**Work task:** Please reproduce the lines below word for word, changing nothing.
#### Data provided
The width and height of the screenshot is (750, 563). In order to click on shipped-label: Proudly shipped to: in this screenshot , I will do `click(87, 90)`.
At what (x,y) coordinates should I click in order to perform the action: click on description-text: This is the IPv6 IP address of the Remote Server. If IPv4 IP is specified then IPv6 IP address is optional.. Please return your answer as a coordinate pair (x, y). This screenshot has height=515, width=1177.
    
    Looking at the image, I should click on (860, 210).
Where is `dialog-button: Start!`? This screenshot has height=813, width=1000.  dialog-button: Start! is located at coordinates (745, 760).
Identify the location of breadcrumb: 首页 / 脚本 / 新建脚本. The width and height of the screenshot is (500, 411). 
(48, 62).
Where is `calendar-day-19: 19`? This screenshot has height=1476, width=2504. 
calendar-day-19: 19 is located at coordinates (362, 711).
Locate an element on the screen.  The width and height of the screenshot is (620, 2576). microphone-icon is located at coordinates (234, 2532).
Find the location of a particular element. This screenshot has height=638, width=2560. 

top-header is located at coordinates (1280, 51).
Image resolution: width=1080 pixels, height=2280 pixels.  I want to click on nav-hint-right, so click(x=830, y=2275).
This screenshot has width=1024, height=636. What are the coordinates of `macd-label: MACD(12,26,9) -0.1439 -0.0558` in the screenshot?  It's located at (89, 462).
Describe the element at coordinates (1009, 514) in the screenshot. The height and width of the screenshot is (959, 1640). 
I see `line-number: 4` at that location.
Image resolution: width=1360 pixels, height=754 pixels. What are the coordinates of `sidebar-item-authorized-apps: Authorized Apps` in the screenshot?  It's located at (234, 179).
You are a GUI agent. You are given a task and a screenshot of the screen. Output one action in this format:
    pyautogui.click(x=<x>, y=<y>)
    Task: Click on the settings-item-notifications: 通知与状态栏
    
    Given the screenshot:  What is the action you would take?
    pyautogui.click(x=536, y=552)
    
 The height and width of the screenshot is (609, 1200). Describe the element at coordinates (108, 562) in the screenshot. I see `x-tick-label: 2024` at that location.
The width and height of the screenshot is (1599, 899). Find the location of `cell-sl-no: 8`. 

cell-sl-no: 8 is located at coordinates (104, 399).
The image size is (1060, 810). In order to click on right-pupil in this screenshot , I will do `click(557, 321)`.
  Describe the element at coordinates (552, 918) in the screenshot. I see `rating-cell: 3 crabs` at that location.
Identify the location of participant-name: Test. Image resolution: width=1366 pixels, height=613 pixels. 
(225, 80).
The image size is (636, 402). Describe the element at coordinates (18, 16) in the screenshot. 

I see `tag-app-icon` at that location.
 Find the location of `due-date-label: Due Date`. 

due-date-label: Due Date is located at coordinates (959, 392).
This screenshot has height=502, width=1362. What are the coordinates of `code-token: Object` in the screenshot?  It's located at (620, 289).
########
**Response area:**
The width and height of the screenshot is (750, 563). In order to click on shipped-label: Proudly shipped to: in this screenshot , I will do `click(87, 90)`.
At what (x,y) coordinates should I click in order to perform the action: click on description-text: This is the IPv6 IP address of the Remote Server. If IPv4 IP is specified then IPv6 IP address is optional.. Please return your answer as a coordinate pair (x, y). This screenshot has height=515, width=1177.
    
    Looking at the image, I should click on (860, 210).
Where is `dialog-button: Start!`? This screenshot has height=813, width=1000.  dialog-button: Start! is located at coordinates (745, 760).
Identify the location of breadcrumb: 首页 / 脚本 / 新建脚本. The width and height of the screenshot is (500, 411). 
(48, 62).
Where is `calendar-day-19: 19`? This screenshot has height=1476, width=2504. 
calendar-day-19: 19 is located at coordinates (362, 711).
Locate an element on the screen.  The width and height of the screenshot is (620, 2576). microphone-icon is located at coordinates (234, 2532).
Find the location of a particular element. This screenshot has height=638, width=2560. 

top-header is located at coordinates (1280, 51).
Image resolution: width=1080 pixels, height=2280 pixels.  I want to click on nav-hint-right, so click(x=830, y=2275).
This screenshot has width=1024, height=636. What are the coordinates of `macd-label: MACD(12,26,9) -0.1439 -0.0558` in the screenshot?  It's located at (89, 462).
Describe the element at coordinates (1009, 514) in the screenshot. The height and width of the screenshot is (959, 1640). 
I see `line-number: 4` at that location.
Image resolution: width=1360 pixels, height=754 pixels. What are the coordinates of `sidebar-item-authorized-apps: Authorized Apps` in the screenshot?  It's located at (234, 179).
You are a GUI agent. You are given a task and a screenshot of the screen. Output one action in this format:
    pyautogui.click(x=<x>, y=<y>)
    Task: Click on the settings-item-notifications: 通知与状态栏
    
    Given the screenshot:  What is the action you would take?
    pyautogui.click(x=536, y=552)
    
 The height and width of the screenshot is (609, 1200). Describe the element at coordinates (108, 562) in the screenshot. I see `x-tick-label: 2024` at that location.
The width and height of the screenshot is (1599, 899). Find the location of `cell-sl-no: 8`. 

cell-sl-no: 8 is located at coordinates (104, 399).
The image size is (1060, 810). In order to click on right-pupil in this screenshot , I will do `click(557, 321)`.
  Describe the element at coordinates (552, 918) in the screenshot. I see `rating-cell: 3 crabs` at that location.
Identify the location of participant-name: Test. Image resolution: width=1366 pixels, height=613 pixels. 
(225, 80).
The image size is (636, 402). Describe the element at coordinates (18, 16) in the screenshot. 

I see `tag-app-icon` at that location.
 Find the location of `due-date-label: Due Date`. 

due-date-label: Due Date is located at coordinates (959, 392).
This screenshot has height=502, width=1362. What are the coordinates of `code-token: Object` in the screenshot?  It's located at (620, 289).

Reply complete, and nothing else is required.